### What you will do
Continue the mailing-list reply on global apartheid below, starting after its last sentence.

Re: global apartheid

Mon, 14 Jul 1997 16:19:03 -0400 (EDT)
wwagar@binghamton.edu

On Thu, 10 Jul 1997, Gernot Kohler wrote:

> With reference to the discussion on race-related issues.
> A handful of writers, including Ali Mazrui, also myself, have compared
> the structure of the world system to the structure of (pre-Mandela) South
> African apartheid (in the sense of a system) and called it "global
> apartheid". The analogy has several dimensions: a (predominantly) white
> minority is dominant in the system (military and political power), has a
> vastly higher standard of living than the multiracial majority (wealth)
> and is privileged in several other dimensions. Over much of the past 500
> years, this system was explicitly justified in racial superiority terms.
> How do others on the list react to such a concept (i.e., global apartheid)?
>
> Regards,
> -GK
>

Gernot and List:

This is certainly one way to look at the structure of the world
system. It is correct statistically. Most of the world's people of
European descent are doing well, and in good part at the expense of most
of the world's people of non-European origin. The once-called Third
World, which includes the non-European ghettoes of various Euro-American
cities, is composed largely of people of color, who now toil at
minuscule wages to make shirts for the Euros, and so forth.

### Records provided
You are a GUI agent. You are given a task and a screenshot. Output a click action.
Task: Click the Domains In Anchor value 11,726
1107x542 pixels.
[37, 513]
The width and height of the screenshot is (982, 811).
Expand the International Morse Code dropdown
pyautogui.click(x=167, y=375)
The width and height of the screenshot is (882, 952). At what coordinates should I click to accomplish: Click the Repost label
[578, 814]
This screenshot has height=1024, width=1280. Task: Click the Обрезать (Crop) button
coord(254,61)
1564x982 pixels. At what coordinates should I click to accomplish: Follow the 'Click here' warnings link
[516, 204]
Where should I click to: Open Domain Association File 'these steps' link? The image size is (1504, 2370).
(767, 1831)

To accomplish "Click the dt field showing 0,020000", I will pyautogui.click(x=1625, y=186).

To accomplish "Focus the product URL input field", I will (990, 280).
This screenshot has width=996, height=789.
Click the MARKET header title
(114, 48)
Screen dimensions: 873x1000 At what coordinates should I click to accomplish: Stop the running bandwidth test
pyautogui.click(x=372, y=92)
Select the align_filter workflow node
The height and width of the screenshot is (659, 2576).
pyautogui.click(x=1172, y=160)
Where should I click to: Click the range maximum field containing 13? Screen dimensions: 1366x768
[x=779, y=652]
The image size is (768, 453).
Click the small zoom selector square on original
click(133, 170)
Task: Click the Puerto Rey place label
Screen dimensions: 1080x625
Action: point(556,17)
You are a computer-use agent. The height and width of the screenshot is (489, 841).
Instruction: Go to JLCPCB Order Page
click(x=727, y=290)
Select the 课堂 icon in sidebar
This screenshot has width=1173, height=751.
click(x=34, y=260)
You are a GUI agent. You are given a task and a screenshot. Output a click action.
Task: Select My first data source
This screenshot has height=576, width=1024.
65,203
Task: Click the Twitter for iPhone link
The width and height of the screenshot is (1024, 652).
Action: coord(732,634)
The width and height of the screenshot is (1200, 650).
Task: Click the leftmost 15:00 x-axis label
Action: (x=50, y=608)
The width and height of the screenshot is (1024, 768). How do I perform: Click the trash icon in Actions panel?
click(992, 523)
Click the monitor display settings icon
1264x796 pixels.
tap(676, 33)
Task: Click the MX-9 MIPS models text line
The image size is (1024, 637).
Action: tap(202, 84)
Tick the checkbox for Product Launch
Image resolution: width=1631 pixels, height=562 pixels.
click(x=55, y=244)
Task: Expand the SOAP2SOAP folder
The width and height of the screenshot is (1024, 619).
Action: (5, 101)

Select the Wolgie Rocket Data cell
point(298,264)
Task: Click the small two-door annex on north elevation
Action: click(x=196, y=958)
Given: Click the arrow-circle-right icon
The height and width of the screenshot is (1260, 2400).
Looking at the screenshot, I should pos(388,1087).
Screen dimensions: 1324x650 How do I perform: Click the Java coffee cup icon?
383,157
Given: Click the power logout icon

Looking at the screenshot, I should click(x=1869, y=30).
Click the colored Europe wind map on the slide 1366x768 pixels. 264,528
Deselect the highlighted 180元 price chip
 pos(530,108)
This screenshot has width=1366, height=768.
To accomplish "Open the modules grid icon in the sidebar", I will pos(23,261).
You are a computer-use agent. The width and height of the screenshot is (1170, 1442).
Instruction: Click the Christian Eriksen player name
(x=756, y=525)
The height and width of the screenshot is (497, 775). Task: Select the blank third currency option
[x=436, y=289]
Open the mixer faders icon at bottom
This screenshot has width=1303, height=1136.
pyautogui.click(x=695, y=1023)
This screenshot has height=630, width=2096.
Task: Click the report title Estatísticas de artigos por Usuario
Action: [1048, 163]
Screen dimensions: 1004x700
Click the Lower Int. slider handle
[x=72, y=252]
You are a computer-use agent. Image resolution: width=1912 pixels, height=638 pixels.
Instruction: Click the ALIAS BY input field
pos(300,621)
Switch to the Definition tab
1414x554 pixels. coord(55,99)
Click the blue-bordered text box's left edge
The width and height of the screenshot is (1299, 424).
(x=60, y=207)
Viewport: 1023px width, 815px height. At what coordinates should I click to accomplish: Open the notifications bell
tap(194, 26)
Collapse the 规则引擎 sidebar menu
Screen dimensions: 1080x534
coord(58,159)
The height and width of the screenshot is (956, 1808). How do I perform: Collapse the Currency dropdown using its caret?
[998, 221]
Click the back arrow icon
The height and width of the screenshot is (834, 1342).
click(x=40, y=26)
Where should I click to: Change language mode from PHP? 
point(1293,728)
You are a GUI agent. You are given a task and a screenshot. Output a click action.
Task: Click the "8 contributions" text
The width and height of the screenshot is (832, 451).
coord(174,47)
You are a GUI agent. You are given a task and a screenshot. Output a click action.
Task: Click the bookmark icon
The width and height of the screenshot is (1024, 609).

### Response to the task
However, I would argue that Global Apartheid works even better as
a descriptor of the world class structure. People of color who are
capitalists or skilled professionals or wealthy landowners or whatever do
not live cheek by jowl with peasants and workers of color. They inhabit a
quite different world, not so different from the world of Euro
capitalists, skilled professionals, and wealthy landowners. In our time
they mix comfortably with Euros, speak the same languages (literally), and
have little or no difficulty migrating to the Euro-American world and
buying a mansion next door to Bill Gates or Madonna or Paul McCartney.
Accidents of history (I will not speak of biology or culture) gave the
Euros a head start in modern times in amassing wealth and power (somewhat
as accidents of history initially made AIDS a gay plague in North
America), but I do not notice that people of color are incapable of
amassing wealth and power, exploiting their underclasses, and generally
behaving just like Euros when given half a chance.

So, to me, as an unregenerate Marxian, Global Apartheid applies
even more to the segregation of the classes than to the segregation of the
races. Either way, the house of earth is a house divided against itself,
and in the long run it will not stand.